▶ [DATA FOR PROCESSING]

-- START --

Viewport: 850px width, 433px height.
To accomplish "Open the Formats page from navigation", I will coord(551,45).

-- END --
-- START --

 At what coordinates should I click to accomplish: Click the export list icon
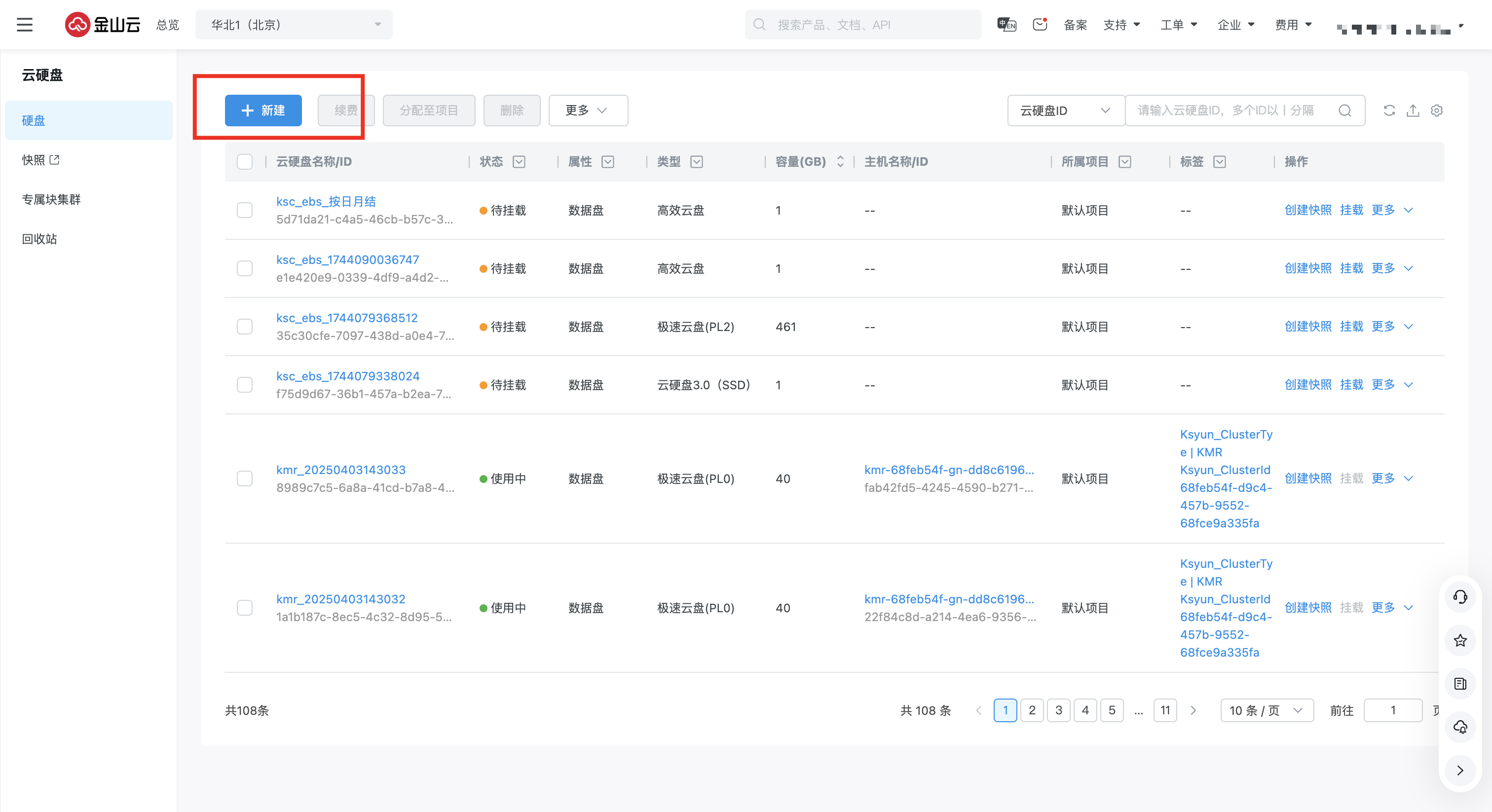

-- END --
-- START --

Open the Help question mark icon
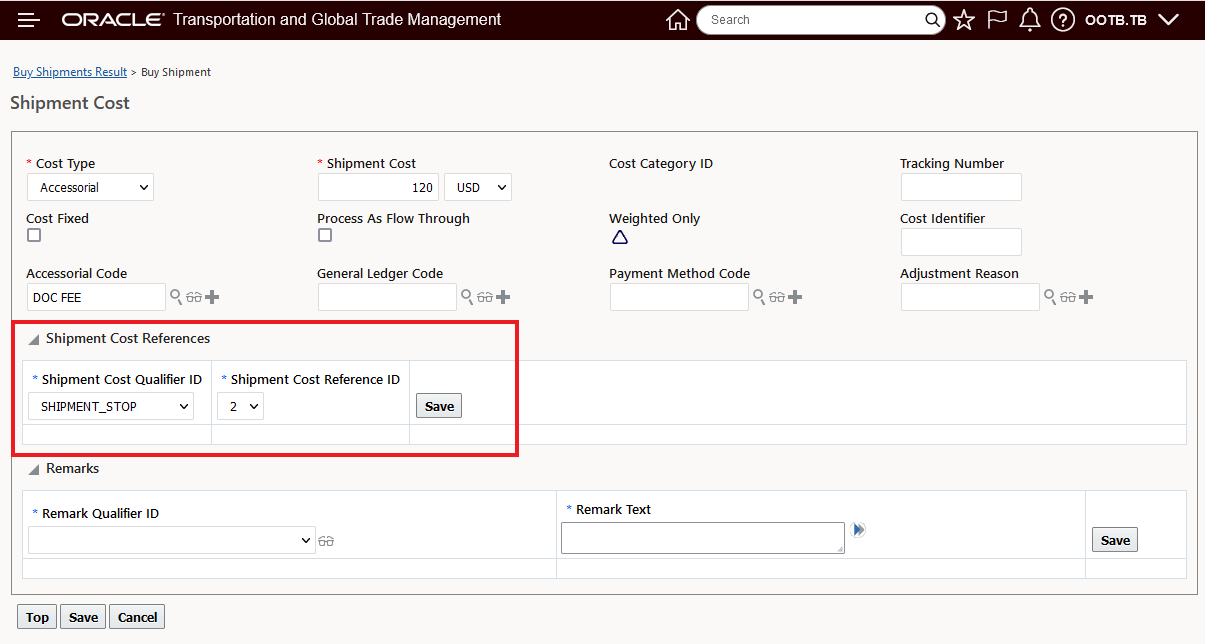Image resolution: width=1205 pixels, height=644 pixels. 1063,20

-- END --

▶ [TASK PROMPT] Rewrite the lines starting at "Viewport: 850px width, 433px height." and ending at "I will coord(551,45).", swapping "Formats" for "Templates" and leaving everything else unchanged.

▶ [FINAL ANSWER]
Viewport: 850px width, 433px height.
To accomplish "Open the Templates page from navigation", I will coord(551,45).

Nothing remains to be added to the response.